Efficient Distributed Training through Gradient Compression with Sparsification and Quantization Techniques

This study investigates the impact of gradient compression on distributed training performance, focusing on sparsification and quantization techniques, including top-k, DGC, and QSGD. In baseline experiments, random-k compression results in severe performance degradation, highlighting its inefficacy. In contrast, using top-k and DGC at 50 times compression yields performance improvements, reducing perplexity by up to 0.06 compared to baseline.

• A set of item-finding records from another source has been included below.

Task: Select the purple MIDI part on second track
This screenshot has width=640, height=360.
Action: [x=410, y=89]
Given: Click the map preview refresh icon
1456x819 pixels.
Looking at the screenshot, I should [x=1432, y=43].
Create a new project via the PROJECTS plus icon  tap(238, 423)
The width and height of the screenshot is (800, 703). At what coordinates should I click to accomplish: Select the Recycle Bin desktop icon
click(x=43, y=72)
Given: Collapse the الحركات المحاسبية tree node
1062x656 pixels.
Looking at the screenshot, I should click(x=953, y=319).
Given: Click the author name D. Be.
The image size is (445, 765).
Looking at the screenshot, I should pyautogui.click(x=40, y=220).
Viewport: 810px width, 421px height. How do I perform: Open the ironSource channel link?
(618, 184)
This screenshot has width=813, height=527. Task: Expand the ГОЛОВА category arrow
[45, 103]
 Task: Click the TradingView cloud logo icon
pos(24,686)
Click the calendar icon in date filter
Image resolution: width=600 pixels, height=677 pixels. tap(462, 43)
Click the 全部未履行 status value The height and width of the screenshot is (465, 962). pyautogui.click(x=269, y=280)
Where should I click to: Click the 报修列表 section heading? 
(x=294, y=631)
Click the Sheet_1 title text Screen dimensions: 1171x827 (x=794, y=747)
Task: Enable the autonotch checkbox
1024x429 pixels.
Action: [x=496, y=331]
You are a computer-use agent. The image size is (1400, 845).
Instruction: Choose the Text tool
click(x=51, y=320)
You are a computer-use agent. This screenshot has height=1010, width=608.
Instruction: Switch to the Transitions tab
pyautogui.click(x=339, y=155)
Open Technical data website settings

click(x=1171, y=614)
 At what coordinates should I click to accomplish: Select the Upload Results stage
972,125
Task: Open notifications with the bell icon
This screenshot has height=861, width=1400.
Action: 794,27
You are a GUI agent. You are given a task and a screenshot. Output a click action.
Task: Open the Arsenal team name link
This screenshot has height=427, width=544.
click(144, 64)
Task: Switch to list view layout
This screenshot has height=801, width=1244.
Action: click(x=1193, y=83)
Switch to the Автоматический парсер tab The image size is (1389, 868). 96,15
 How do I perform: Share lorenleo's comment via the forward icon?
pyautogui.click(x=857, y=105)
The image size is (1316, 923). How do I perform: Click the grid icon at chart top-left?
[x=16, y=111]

Experiments across 1, 2, and 4 workers demonstrate that conservative sparsification can have a regularizing effect, especially for smaller models, while compression ratios above 5000 times impair performance, particularly for DGC. Communication times are reduced across all compression methods, with top-k and DGC decreasing communication to negligible levels at high compression ratios. However, increased computation times offset this efficiency for top-k due to sorting demands, making it less scalable than DGC or QSGD. In convergence tests, sparsification techniques show accelerated convergence, requiring fewer epochs than the baseline, which has implications for computational savings. Although precision trade-offs emerge, floating point errors are mitigated by compression. This study's findings underscore the need to tune hyperparameters specifically for each compression technique to achieve optimal model performance, especially in distributed training systems.